La première fois que j’y suis allé, je devais être un vrai gamin, ravi de ma première sortie au resto le soir, mon père nous invitait chez son pote Auguste Galasso, napolitain moustachu et truculent, tenancier renommé du restaurant « Chez Gu » à Salon de Provence.
Je ne savais pas ce soir là que le dit lieu deviendrait un de mes antres attitré des années durant .
A force de pâtes fraîches et de boulettes, de rosé glacé je travaillais un aspect devenu légèrement confortable et rassurant ! Nous finissions les soirées par quelques abricots cuits façon confiture, servis dans un tian de cuivre, des brousses du Rove, le tout puissamment arrosé de Marc de Provence, Olga la tante, maîtresse de la cuisine et Renée l’épouse du boss se joignaient à nous, une boutanche de Grappa de derrière les fagots, à la main et moult canistrelli faits maison !

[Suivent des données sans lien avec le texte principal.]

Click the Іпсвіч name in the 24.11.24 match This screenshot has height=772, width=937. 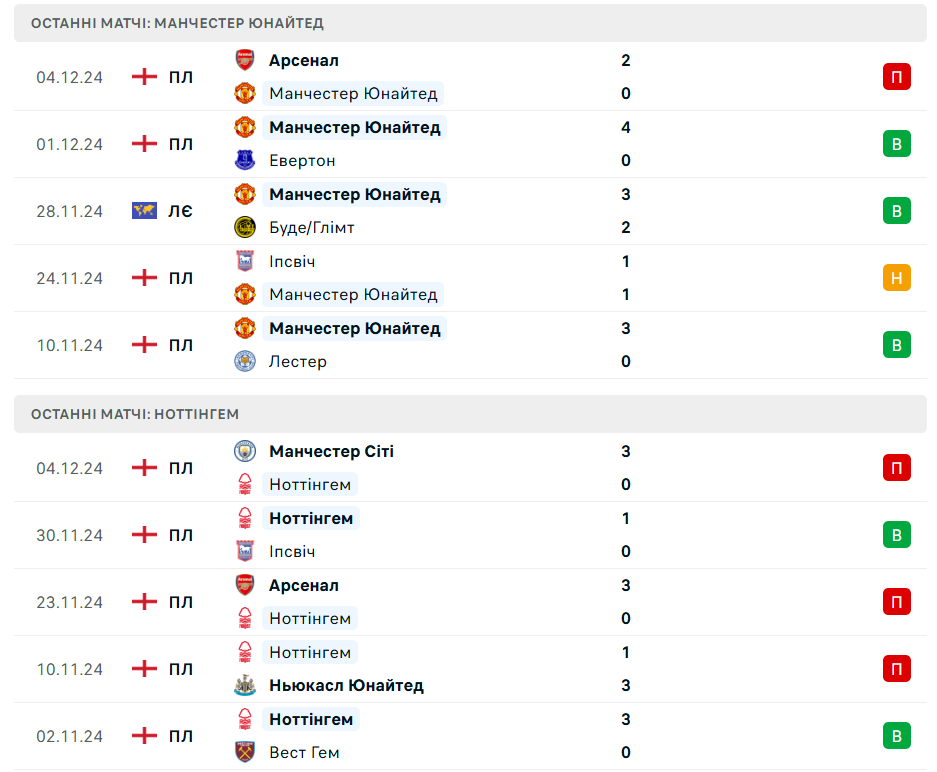click(292, 261)
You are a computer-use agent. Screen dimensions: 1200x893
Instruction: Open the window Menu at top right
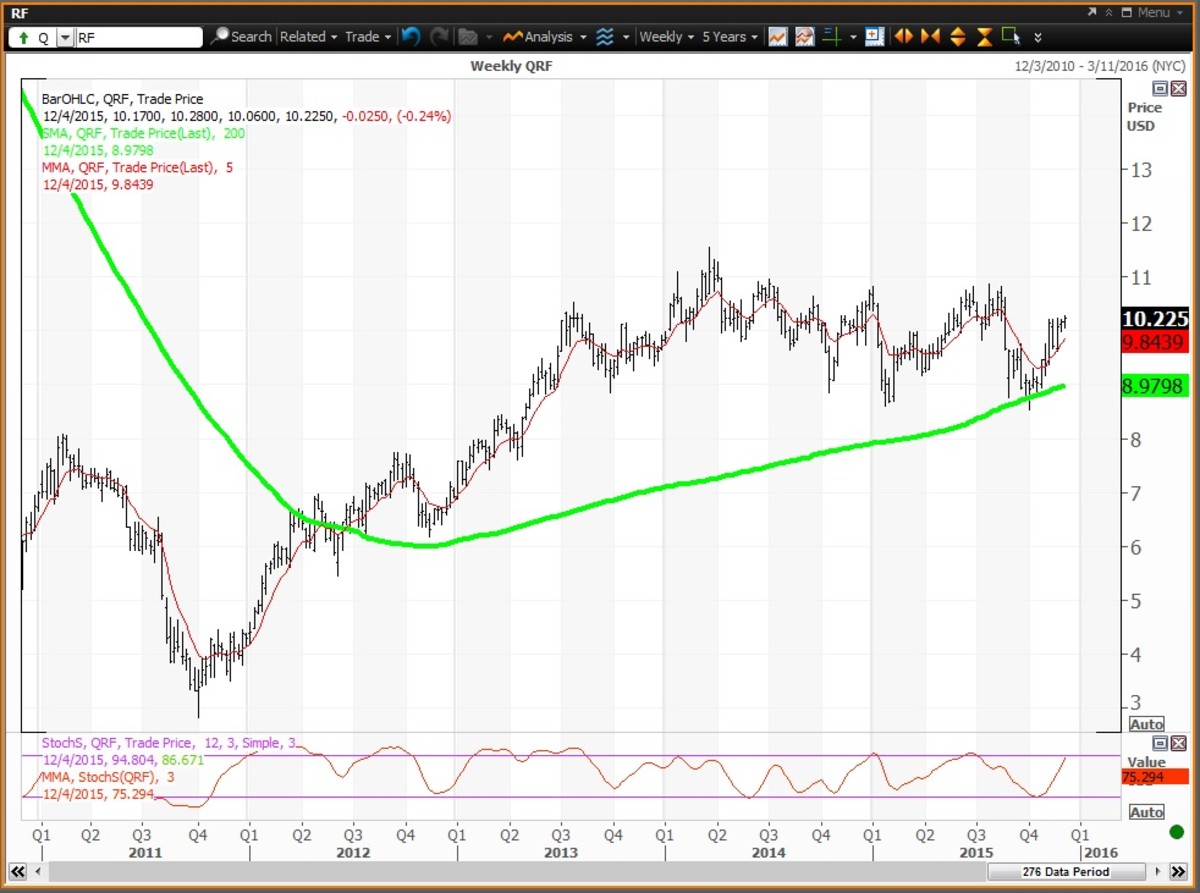[1145, 12]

Quand la salle était pleine, nous nous retrouvions en cuisine, même si à l’entrée de celle-ci un panneau prévenait : « Brave Gen, eici fau pas entra », plus une invitation qu’une menace !
Et puis quelles tablées ! Nous côtoyions à cette époque tout ce qui se faisait de mieux dans le Yéyé et la variété, Johnny en tout premier, ami intime de Gu depuis que celui-ci l’avait accueilli jeune chanteur après un concert dans la région, à la recherche d’une table tardivement ouverte : « Vous n’avez pas mangé les petits ? J’allais fermer, mais le four est encore chaud, ça vous dit une pizza ? »
Une amitié fidèle était née occasionnant un défilé pendant des années de stars ou en passe de l’être. De  Carlos à Dick en passant par les Michels, Delpech et Polnareff, Claude François, Joe Dassin, j’en passe et des meilleurs, tout le monde se retrouvait là, j’y ai vu Michel Lancelot de Campus, Jean Bernard Hebey de SLC ,José Arthur du Pop Club et Drucker, presque ado, Pierre Perret façonnait ses recettes,tout le monde je vous dis, tout le monde !
Et puis ces gens n’étaient pas bégueules, ils rigolaient, partageaient, ils savaient vivre.
Nous frimions un peu auprès de nos Belles, régulières ou pas, quand cette bande nous conviait à partager le pot de l’amitié. On ne leur disait surtout pas que nous n’achetions pas leurs oeuvres,nous jeunes rockers mais nous savions reconnaître la réussite. C’est quelques années plus tard que j’ai véritablement réalisé que leurs tubes étaient plus que sympa bourrés de talent et tellement significatifs d’une époque heureuse et sans soucis.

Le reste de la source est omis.